> About this exercise: Please rewrite everything from the line containing "The height and" down to the line containing "table-row: 5 用户名5 姓名5 男 13823888885 详情 修改 删除 is", changing "Find the location of" to "Locate" and keeping all else as it is. Leave the pictures out of your answer.

> Input records:
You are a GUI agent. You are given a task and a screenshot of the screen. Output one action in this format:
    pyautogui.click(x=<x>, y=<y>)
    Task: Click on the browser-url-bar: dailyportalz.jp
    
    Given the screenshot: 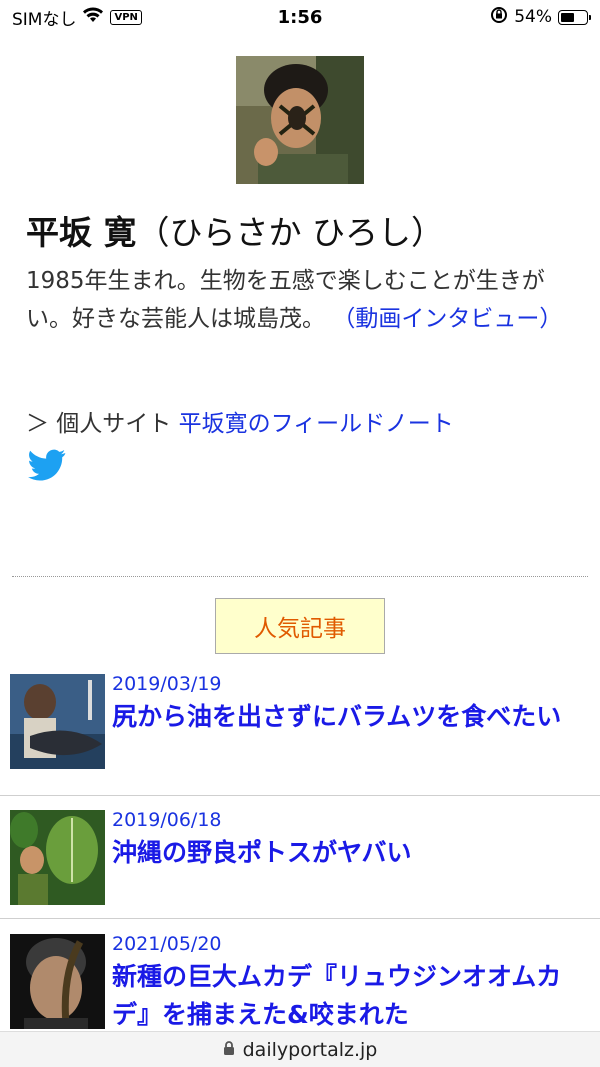 What is the action you would take?
    pyautogui.click(x=300, y=1049)
    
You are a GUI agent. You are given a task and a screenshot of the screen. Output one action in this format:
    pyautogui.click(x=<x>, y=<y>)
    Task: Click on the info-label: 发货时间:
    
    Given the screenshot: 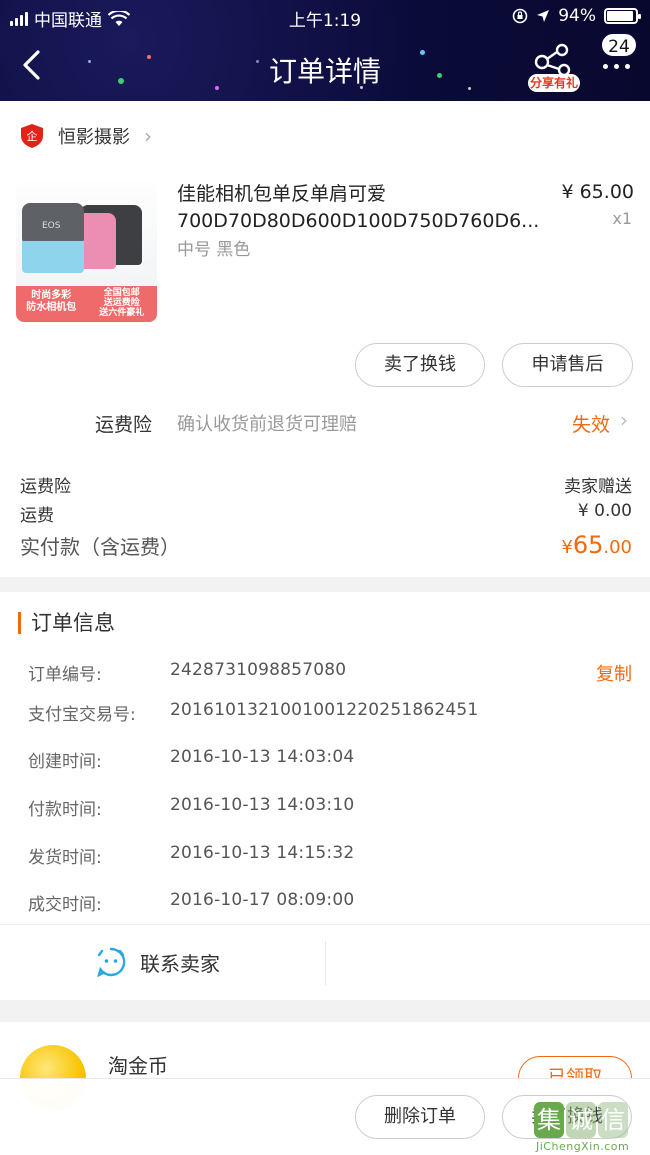 What is the action you would take?
    pyautogui.click(x=65, y=858)
    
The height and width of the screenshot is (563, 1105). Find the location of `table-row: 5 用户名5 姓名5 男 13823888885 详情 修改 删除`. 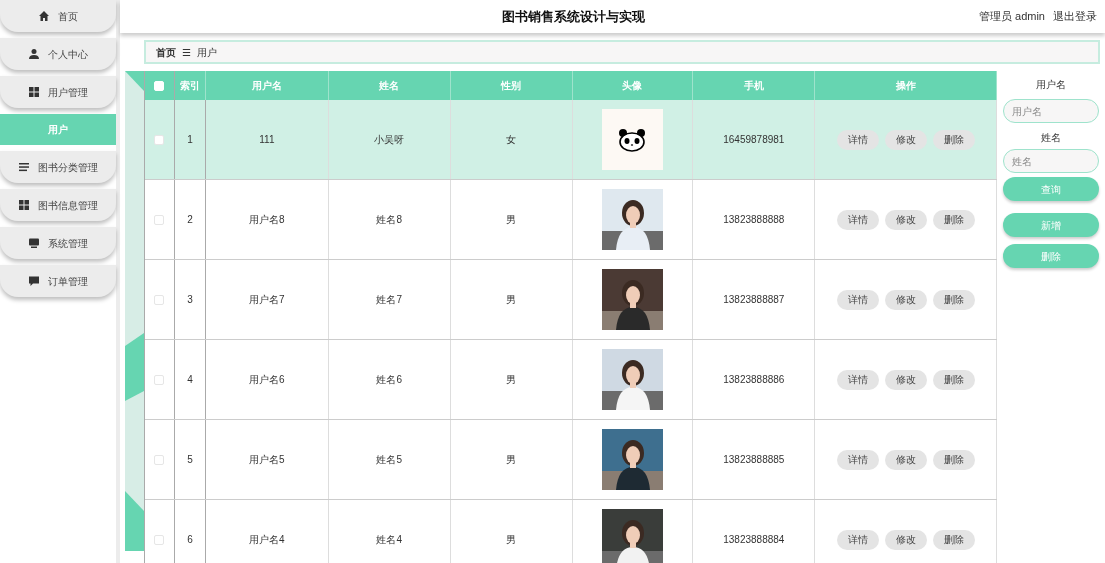

table-row: 5 用户名5 姓名5 男 13823888885 详情 修改 删除 is located at coordinates (571, 460).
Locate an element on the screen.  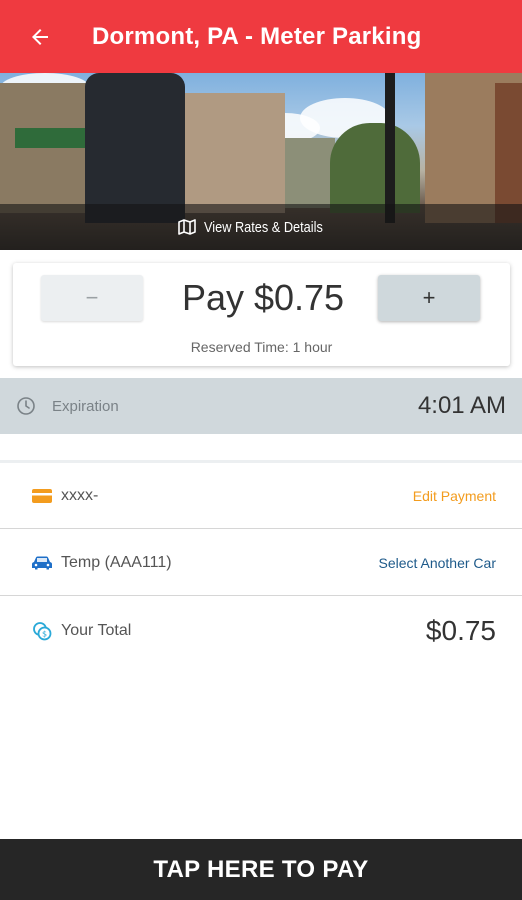
arrow-left-icon is located at coordinates (40, 36).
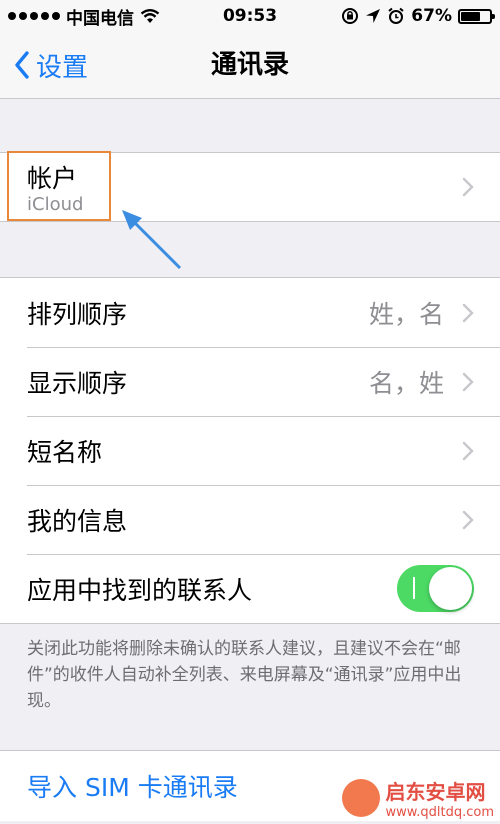  Describe the element at coordinates (65, 452) in the screenshot. I see `short-name-label: 短名称` at that location.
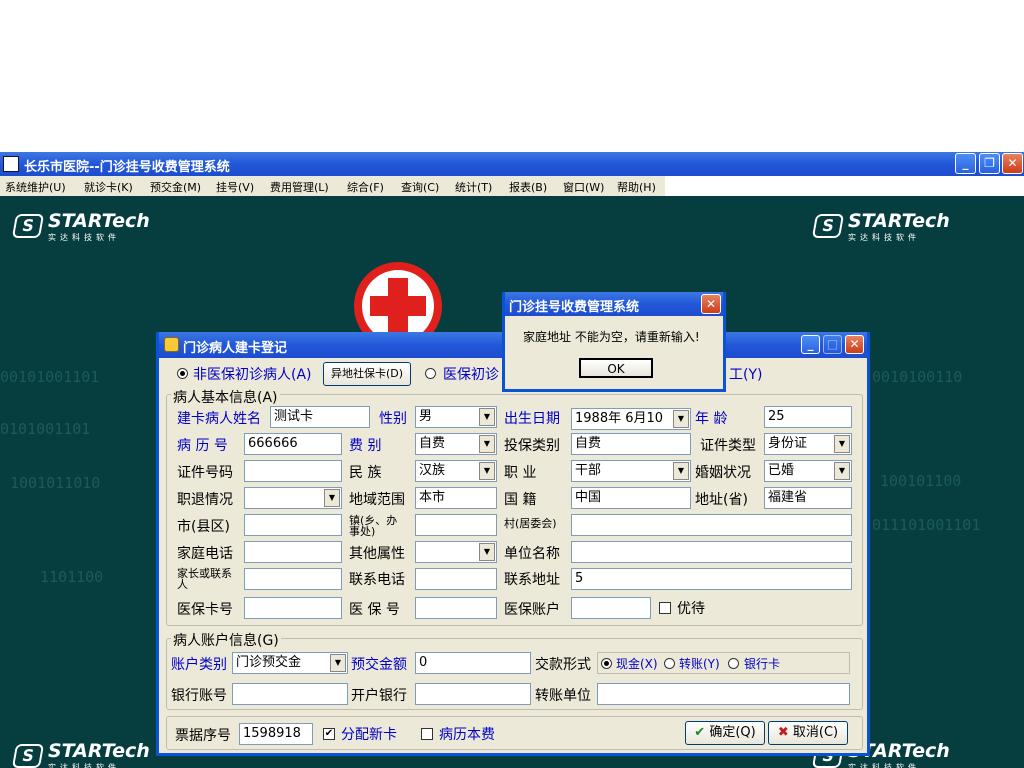  What do you see at coordinates (563, 665) in the screenshot?
I see `pay-form-label: 交款形式` at bounding box center [563, 665].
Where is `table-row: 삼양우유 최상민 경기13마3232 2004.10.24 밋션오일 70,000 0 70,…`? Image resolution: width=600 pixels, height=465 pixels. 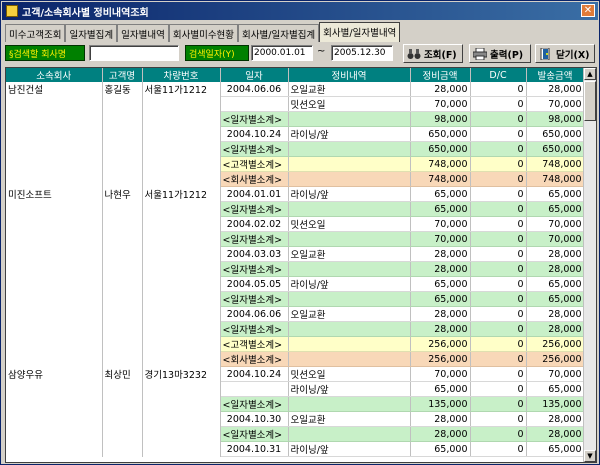
table-row: 삼양우유 최상민 경기13마3232 2004.10.24 밋션오일 70,000 0 70,… is located at coordinates (296, 374).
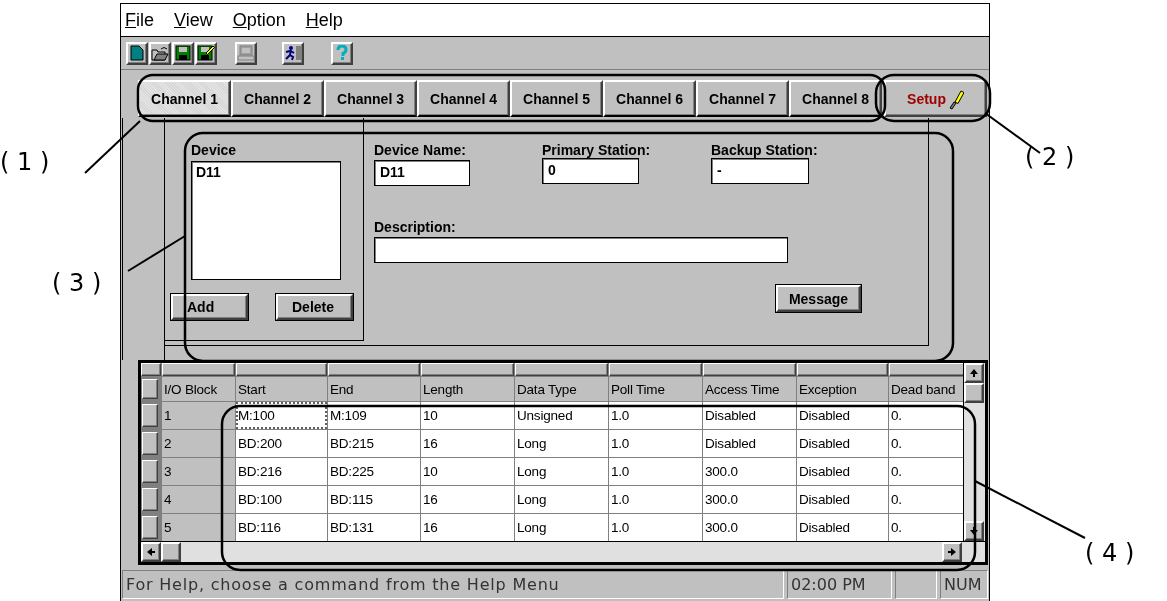 The width and height of the screenshot is (1167, 601). What do you see at coordinates (282, 472) in the screenshot?
I see `table-cell: BD:216` at bounding box center [282, 472].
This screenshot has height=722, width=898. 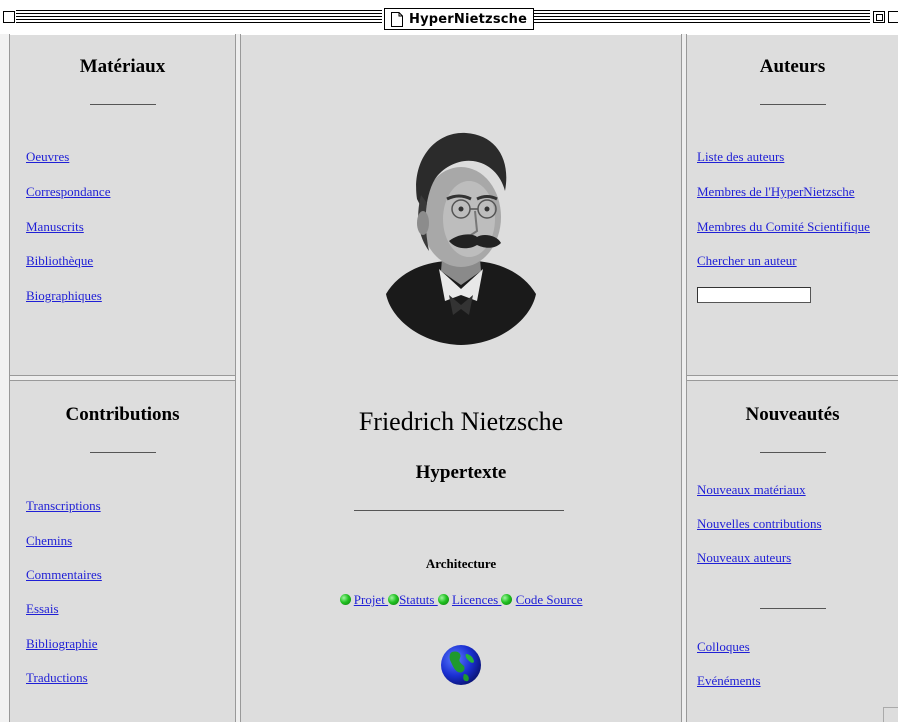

> Answer box:
The height and width of the screenshot is (563, 1105). Locate `table-row: 5 用户名5 姓名5 男 13823888885 详情 修改 删除`. 

table-row: 5 用户名5 姓名5 男 13823888885 详情 修改 删除 is located at coordinates (571, 460).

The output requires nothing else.